Overall study limitations include the retrospective design and heterogeneity of the study population, which can introduce selection bias. This allied with the clinical diversity of the population may mean the results are less easy interpretable. However, we sought to mitigate against this using our robust random machine-learning-based approach. Despite good performance, the panel identified should also be employed to determine clinical utility in larger independent NSCLC cohorts with the parsimonious panel as well as in other cancers to ascertain if the signature is disease-specific.

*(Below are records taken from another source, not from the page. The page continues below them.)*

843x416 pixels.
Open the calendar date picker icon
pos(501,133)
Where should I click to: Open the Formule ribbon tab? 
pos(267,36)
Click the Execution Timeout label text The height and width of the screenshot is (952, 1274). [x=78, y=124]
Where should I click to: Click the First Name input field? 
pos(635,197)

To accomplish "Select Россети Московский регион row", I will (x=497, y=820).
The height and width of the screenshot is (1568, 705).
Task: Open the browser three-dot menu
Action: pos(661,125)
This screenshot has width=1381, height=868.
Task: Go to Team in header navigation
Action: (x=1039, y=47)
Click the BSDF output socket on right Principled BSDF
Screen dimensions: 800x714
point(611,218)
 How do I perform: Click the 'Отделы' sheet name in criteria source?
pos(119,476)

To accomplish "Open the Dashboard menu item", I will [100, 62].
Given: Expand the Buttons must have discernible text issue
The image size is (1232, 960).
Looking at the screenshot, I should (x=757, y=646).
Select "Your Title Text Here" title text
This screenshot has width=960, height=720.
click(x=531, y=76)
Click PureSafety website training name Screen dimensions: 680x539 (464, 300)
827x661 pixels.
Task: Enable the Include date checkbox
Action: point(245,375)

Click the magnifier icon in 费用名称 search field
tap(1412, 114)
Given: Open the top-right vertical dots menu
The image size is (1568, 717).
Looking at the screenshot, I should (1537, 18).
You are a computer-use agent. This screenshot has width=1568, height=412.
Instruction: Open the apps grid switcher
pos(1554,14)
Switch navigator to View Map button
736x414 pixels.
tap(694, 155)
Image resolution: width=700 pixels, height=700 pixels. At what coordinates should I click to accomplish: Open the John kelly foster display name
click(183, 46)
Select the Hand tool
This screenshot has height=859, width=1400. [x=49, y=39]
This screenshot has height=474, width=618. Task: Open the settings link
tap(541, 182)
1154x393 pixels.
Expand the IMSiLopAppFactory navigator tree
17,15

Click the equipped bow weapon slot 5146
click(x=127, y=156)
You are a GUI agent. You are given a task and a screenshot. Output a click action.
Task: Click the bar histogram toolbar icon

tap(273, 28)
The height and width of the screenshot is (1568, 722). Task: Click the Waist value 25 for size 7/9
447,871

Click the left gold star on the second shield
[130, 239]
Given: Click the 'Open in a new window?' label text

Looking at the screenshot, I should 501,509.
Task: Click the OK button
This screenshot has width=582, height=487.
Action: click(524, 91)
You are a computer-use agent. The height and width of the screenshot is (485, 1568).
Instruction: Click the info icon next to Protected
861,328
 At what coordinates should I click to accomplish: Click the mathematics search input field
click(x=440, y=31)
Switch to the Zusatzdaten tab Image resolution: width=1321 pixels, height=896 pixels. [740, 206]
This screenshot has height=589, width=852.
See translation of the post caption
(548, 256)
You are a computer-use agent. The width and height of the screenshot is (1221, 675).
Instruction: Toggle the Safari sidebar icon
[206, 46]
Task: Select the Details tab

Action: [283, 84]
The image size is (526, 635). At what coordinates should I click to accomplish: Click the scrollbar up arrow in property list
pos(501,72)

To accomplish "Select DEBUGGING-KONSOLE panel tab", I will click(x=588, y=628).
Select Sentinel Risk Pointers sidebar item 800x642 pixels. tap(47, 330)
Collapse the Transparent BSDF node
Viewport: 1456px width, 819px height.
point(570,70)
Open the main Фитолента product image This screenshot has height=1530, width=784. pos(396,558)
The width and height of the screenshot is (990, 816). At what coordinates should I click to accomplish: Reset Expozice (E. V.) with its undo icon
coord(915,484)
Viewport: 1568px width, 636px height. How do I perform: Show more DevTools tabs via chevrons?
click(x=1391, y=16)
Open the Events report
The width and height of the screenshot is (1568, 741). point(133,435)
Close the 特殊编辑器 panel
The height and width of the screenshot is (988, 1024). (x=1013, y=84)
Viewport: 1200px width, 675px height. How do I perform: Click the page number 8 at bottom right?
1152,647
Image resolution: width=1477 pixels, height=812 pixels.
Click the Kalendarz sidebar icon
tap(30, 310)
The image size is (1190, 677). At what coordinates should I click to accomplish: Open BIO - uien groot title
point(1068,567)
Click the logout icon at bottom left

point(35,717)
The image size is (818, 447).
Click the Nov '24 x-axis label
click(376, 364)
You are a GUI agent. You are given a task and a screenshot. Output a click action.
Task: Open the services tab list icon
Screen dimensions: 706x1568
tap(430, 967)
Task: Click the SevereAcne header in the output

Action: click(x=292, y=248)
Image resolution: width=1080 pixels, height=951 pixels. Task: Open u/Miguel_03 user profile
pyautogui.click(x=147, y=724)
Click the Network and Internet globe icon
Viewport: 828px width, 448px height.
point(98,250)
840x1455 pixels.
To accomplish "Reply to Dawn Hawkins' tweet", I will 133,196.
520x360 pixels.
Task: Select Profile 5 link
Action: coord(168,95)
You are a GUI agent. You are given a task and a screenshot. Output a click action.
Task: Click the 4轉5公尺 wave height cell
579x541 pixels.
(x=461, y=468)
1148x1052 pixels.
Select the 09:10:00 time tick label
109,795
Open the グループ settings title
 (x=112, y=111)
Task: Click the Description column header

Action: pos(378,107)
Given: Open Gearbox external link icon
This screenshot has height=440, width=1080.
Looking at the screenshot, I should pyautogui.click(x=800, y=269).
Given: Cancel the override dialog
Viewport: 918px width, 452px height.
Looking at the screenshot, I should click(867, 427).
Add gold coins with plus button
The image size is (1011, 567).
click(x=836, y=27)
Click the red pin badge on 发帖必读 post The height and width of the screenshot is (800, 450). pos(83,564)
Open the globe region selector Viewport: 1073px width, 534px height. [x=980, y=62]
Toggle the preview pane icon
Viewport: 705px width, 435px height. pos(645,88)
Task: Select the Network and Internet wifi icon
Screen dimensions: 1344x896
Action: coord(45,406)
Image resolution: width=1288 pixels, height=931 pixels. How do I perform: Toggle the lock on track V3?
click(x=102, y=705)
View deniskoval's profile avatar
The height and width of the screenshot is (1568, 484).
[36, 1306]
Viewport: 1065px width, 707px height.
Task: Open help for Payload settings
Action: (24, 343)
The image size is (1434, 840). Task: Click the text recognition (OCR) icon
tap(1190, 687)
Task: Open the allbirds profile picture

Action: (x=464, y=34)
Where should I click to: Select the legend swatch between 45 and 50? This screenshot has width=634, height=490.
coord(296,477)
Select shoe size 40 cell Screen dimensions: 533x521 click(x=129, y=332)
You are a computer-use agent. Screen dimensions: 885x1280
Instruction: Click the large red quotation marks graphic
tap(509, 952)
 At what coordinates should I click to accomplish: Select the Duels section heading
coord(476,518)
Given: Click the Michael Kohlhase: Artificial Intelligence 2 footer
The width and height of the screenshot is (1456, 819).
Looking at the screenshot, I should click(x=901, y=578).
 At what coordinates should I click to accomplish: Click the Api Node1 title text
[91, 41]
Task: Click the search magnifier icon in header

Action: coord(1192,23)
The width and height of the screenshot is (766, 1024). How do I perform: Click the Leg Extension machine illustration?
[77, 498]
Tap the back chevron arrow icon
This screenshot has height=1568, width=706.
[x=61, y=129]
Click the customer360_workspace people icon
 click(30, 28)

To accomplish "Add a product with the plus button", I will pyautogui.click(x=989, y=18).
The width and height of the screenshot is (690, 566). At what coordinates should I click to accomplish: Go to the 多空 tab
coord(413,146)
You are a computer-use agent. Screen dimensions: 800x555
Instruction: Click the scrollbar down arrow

There are additional intrinsic limitations related to the identification of proteins markers in biological fluids, in particular the expression of AAb against highly conserved intracellular tumour markers or in immuno-privileged sites. The host immune response against cancer antigens is complex and tends to direct itself towards the most immunogenic epitopes. It is known that autoantigens that are modified before or during the course of tumour formation and progression in cancer can stimulate the immune response in patients when they are released from tumour cells and that immune responses have been observed to be responsible for tumour growth promotion, but also prevention in a process called immuno-editing [42]. Further underscoring this, most of the seroreactive biomarkers in the RFE set (n = 60) are intracellular antigens (52/60) interacting with membrane and non-membrane-bound organelles such as ribosomes (4/60), with the majority residing within the nucleus (37/60), a usually immuno-privileged site. This pattern has been observed in AAb studies in melanoma [42]. Despite this, AAbs generated against autologous nuclear antigens are frequently found in cancer patient sera [43]. Nuclear antigens, however, do not undergo antigen presentation during the negative selection of self-reactive lymphocytes largely because of their intrinsic proteolytic instability, which affects the binding kinetics with major histocompatibility complex class II receptors. Exposure of the nuclear antigens to one’s immune system and the resultant generation of AAbs is, therefore, thought to occur following tumour cell death and release of the intracellular contents into the circulation, although altered cellular localisation [44], or shedding in exosomes, in transformed cells may also play a role. The understanding of these key points might help to clarify the response of our body against cancer autoantigens in a patient-specific manner, but further clinical validation is needed in order to extend the use of these 13 biomarkers in early detection and mapping the prognosis of cancer.